Les Edgerton contributes with "Small Change". Two men sit at a bar and talk. One is a former convict, the other a writer. The convict tells the story of a punk who tried to shoot him. In the end we learn why a 0.38 works different than a 0.22.
"I Wanna Be Your Dog" happens to be my favorite song by Iggy and The Stooges. It's also the title of a story contribution by Heath Lowrance. This one starts out about a young punk scowling over the funeral of his father. It quickly turns into a story about the upbringing of a serial killer.
A J Hayes offers "Light My Fire". An artist who has committed murder finally confronts his pursuer and has the chance to explain himself. He manages to come to terms with what he has done and the punishment for it fits the crime.
"Redemption Song" by Sean Patrick Readon is the tale of six Irish kids who turn into gangsters in Boston. But the particulars of their growing up involves a death. A death which will soon be revenged in a gruesome manner.
"Down In the Tube Station at Midnight" by Ian Ayris goes back to the UK. It's a short segment in the life of a hit man who hates his job. He's got another assignment and regrets what he has to do. But it pays well. Plus, he has a family to support.
Nick Triplow's "A New England" is another story from the other side of the lake. A riot squad is going into action against a potential outbreak of political violence. They've trained hard, but anything can and will happen. It feels like a slide picture dropped from a history book.
"Shelia Take a Bow" by Charlie Wade is easy the creepiest story in the collection. A small businessman has to get rid of his buxom secretary because his wife has taken a dislike to her. The wife also has a wicked swing with a golf club. And this is just the beginning.
Ian Rowan's `Purple Haze" has two university students slumming through a housing project looking for some good drugs. But they walk into a deal gone bad. What results is the biggest rush of their lives.
My favorite story in the collection is "Free Bird" by Thomas Pluck. A Vietnam veteran and his son share a bonding experience around the father's Trans Am. Whereas most of these stories have bad ends, this one actually surprised me with an uplifting conclusion.
"Venus in Furs" by Matthew C. Funk manages to get in the spirit of the original Velvet Underground song. A crook finds himself in a codependent relationship with a femme fatale. She wants him to make the ultimate sacrifice for her. Will he do it?
"Dock of the Bay" by R. Thomas Brown manages to be topical and grim at the same time. A banker is on his way down.
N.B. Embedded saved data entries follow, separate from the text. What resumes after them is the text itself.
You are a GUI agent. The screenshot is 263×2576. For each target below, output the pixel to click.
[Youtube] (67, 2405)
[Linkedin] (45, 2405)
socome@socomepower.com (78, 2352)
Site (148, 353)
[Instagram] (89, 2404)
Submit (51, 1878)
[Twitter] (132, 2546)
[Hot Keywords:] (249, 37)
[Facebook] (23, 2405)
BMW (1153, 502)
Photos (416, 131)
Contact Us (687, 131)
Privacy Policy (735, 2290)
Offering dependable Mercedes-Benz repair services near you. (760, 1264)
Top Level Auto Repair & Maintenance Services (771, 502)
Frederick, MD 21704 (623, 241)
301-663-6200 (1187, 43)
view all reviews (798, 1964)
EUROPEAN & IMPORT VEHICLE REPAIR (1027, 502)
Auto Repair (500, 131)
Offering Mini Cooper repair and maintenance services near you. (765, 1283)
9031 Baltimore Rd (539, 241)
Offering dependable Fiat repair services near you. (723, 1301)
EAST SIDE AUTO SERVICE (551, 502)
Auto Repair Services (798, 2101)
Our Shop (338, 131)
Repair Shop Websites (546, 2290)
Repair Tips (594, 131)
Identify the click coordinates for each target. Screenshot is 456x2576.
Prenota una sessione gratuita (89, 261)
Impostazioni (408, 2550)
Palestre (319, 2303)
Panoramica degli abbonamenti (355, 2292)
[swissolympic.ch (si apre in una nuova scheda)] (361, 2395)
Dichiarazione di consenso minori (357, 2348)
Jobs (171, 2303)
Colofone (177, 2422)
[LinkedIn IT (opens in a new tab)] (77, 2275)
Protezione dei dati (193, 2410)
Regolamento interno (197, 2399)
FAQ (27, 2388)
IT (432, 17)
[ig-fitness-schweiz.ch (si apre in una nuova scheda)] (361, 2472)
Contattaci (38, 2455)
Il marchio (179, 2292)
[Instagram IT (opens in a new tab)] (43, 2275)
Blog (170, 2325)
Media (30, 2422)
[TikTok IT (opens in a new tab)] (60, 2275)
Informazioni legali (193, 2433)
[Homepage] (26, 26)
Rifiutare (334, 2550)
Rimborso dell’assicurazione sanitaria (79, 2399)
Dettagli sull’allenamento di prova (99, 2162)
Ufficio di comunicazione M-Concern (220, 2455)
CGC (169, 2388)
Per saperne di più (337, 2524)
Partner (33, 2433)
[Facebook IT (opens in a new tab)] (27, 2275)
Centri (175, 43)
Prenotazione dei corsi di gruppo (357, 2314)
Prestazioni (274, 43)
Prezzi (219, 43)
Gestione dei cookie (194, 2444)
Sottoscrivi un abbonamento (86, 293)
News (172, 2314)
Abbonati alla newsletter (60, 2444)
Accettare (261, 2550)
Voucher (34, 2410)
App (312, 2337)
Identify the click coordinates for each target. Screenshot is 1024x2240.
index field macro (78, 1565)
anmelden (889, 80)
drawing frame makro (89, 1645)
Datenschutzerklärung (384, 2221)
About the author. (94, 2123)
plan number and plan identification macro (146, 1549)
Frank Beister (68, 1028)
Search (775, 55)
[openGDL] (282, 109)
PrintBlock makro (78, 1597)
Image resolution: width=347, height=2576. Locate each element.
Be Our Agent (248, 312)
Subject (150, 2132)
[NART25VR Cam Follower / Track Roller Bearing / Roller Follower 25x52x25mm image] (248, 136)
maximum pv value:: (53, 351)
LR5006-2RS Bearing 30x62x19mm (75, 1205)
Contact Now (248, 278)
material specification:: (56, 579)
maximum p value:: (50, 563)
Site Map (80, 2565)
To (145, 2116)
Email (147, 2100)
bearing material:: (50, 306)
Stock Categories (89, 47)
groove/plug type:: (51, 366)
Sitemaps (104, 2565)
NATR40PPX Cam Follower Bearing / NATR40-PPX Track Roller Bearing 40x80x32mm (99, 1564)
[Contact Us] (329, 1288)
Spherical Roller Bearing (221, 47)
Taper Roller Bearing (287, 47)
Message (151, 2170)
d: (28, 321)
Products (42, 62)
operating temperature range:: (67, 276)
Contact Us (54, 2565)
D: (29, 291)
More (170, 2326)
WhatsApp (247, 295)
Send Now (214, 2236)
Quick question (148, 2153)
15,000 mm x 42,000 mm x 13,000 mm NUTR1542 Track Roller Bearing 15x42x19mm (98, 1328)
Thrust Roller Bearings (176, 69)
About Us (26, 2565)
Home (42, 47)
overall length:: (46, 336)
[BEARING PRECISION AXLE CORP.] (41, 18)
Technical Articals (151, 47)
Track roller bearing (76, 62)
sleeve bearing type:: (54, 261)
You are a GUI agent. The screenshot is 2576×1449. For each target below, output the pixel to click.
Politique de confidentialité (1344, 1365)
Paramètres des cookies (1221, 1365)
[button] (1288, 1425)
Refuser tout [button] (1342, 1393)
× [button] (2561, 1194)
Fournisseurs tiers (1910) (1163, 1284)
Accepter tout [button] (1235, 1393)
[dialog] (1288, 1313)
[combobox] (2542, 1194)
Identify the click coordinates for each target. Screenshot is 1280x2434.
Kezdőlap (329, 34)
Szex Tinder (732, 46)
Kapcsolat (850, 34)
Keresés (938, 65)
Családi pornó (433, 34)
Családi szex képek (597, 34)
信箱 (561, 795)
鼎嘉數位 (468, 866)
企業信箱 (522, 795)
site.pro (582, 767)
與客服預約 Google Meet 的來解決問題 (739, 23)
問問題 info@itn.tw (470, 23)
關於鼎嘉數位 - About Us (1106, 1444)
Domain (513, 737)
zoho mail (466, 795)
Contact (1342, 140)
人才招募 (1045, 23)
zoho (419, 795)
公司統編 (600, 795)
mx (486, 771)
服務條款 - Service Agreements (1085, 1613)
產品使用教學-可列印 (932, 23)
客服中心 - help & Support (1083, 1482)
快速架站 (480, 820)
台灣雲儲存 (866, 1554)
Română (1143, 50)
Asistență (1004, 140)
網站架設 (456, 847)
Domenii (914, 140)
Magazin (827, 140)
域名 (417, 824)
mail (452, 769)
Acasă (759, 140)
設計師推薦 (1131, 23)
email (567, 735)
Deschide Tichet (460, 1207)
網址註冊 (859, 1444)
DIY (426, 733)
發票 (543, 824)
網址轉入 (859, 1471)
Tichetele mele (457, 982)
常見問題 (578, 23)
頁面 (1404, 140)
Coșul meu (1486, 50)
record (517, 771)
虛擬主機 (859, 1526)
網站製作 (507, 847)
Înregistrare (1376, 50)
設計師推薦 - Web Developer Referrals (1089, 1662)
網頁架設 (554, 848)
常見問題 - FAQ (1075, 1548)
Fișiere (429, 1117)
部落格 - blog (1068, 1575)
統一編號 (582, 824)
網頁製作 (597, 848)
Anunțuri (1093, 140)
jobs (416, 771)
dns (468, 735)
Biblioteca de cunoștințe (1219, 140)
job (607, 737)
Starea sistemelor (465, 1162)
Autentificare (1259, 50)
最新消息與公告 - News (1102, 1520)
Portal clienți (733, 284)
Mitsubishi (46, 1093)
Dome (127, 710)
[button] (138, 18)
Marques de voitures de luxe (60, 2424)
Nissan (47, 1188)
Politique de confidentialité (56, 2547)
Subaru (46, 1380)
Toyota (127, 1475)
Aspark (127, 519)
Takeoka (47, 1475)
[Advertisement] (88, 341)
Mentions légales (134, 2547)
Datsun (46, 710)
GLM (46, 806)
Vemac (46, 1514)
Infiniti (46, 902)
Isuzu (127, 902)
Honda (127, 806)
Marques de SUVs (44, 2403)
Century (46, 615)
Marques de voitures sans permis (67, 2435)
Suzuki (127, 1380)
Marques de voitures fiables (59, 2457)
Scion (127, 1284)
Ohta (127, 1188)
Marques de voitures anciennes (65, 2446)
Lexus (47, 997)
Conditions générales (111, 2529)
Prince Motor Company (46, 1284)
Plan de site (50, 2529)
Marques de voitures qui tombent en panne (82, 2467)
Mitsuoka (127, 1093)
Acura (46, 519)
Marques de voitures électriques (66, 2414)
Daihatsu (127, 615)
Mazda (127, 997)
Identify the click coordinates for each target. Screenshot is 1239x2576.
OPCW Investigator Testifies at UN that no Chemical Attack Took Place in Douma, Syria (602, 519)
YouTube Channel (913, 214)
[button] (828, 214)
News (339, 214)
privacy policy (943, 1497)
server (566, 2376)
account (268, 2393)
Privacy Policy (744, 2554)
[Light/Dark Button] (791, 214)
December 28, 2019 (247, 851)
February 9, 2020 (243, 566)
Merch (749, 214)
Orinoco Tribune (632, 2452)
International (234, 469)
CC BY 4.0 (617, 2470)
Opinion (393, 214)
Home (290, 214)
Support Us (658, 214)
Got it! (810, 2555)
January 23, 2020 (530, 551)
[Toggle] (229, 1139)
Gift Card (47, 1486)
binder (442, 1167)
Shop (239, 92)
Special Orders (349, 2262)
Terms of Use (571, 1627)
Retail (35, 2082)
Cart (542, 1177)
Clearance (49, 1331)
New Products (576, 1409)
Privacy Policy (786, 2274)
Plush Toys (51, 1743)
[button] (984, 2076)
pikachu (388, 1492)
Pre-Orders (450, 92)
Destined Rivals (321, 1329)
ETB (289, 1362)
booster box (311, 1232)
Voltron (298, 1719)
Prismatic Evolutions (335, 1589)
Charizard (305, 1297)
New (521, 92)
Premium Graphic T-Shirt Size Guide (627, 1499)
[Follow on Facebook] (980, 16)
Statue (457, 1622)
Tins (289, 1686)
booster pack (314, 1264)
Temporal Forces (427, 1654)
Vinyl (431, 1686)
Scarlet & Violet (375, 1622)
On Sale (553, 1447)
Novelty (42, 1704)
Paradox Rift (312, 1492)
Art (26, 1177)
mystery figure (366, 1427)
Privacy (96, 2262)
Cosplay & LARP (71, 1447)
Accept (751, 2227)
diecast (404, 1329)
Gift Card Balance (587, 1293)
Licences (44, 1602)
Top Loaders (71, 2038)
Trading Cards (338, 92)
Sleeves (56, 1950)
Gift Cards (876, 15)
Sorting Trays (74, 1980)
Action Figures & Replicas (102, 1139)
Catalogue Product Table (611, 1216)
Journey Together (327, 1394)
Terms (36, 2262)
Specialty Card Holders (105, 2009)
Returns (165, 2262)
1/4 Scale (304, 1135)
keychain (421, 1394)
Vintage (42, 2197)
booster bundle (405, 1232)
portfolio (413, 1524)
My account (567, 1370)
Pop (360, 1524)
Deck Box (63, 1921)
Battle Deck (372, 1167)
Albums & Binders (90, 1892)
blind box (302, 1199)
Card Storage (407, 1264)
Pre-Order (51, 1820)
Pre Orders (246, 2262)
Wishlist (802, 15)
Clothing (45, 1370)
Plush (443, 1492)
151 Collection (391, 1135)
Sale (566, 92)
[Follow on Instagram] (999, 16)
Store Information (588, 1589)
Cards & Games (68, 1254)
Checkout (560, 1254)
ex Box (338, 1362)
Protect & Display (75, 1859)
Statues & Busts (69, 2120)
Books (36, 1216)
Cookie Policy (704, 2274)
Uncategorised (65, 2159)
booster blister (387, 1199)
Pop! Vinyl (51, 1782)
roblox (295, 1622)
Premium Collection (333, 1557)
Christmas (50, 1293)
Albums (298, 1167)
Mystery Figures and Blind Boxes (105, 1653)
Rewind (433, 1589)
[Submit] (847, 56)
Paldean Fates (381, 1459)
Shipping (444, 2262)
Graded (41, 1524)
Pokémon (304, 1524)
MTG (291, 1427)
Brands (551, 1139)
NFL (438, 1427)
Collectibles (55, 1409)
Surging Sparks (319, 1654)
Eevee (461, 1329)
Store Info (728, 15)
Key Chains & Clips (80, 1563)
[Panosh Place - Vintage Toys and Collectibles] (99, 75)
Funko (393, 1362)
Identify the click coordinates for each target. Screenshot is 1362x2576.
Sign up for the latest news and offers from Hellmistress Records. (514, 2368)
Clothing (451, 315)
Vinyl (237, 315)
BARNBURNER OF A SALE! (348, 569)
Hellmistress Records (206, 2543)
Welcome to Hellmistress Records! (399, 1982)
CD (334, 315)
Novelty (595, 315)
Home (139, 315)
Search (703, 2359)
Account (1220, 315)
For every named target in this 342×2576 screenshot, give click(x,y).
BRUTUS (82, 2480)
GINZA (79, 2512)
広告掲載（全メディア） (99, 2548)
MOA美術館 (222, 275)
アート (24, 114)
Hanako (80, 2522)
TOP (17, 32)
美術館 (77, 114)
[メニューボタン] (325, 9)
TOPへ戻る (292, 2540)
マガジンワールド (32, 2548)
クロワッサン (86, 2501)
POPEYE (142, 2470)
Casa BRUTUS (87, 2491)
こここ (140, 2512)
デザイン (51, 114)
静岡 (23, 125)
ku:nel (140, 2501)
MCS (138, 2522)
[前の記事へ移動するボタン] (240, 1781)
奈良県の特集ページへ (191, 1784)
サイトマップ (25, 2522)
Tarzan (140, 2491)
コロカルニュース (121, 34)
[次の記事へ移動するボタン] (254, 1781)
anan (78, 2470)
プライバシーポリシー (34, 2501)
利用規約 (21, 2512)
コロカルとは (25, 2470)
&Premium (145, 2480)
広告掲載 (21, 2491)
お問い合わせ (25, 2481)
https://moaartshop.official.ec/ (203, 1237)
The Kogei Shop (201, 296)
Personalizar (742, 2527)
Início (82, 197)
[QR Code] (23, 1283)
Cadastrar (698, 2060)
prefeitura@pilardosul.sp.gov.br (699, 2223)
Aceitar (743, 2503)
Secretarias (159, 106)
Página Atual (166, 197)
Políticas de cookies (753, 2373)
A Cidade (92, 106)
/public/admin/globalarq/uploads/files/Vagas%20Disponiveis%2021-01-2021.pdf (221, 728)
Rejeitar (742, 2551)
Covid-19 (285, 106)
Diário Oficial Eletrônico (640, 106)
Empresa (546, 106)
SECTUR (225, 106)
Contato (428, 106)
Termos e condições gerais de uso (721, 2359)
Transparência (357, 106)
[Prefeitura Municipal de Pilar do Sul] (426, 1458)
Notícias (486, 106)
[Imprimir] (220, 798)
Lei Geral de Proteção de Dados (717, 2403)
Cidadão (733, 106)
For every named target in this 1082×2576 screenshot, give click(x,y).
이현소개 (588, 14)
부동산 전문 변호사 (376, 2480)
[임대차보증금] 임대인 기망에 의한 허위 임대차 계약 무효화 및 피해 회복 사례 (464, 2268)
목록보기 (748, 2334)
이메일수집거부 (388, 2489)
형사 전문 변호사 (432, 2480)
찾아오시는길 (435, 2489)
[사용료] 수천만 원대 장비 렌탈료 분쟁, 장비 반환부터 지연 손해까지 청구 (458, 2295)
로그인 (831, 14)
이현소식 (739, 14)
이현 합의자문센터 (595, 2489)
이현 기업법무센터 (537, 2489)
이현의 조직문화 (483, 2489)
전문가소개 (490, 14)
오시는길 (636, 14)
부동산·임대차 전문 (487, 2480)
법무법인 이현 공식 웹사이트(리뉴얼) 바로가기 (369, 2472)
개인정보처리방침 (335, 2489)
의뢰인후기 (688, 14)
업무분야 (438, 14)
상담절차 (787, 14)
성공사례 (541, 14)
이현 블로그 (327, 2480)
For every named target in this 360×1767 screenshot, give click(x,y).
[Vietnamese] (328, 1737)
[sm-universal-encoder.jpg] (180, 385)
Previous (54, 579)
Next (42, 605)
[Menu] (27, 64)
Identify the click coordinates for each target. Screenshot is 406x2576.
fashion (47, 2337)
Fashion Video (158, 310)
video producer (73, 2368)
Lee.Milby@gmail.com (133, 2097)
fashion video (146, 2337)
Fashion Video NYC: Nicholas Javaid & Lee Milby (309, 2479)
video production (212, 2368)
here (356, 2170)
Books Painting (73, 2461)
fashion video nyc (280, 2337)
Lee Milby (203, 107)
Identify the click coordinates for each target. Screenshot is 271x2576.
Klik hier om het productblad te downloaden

He's caught his wife with another man, but comes up with a sinister plan for revenge.
"Shadowboxer" by Chris Rhatigan left me a little confused. It's a stream-of-consciousness story told from the view of a man on the run. Or is it? He's racing past lone towns and isolated farms in the American mid-west. I think.
"Roll Me Away" by Patti Abbot concerns a motorcycle racer and his lust for glory. He achieves transcendence in the end, but not the kind I'd like.
Chad Rohrbacher's "I Wanna Be Sedated" begins with a man observing his own funeral. He then goes on to watch his son grow up and make some of his same mistakes. But his grandson may turn out better. A nice, but bitter story from inside the head of a dying man. I think.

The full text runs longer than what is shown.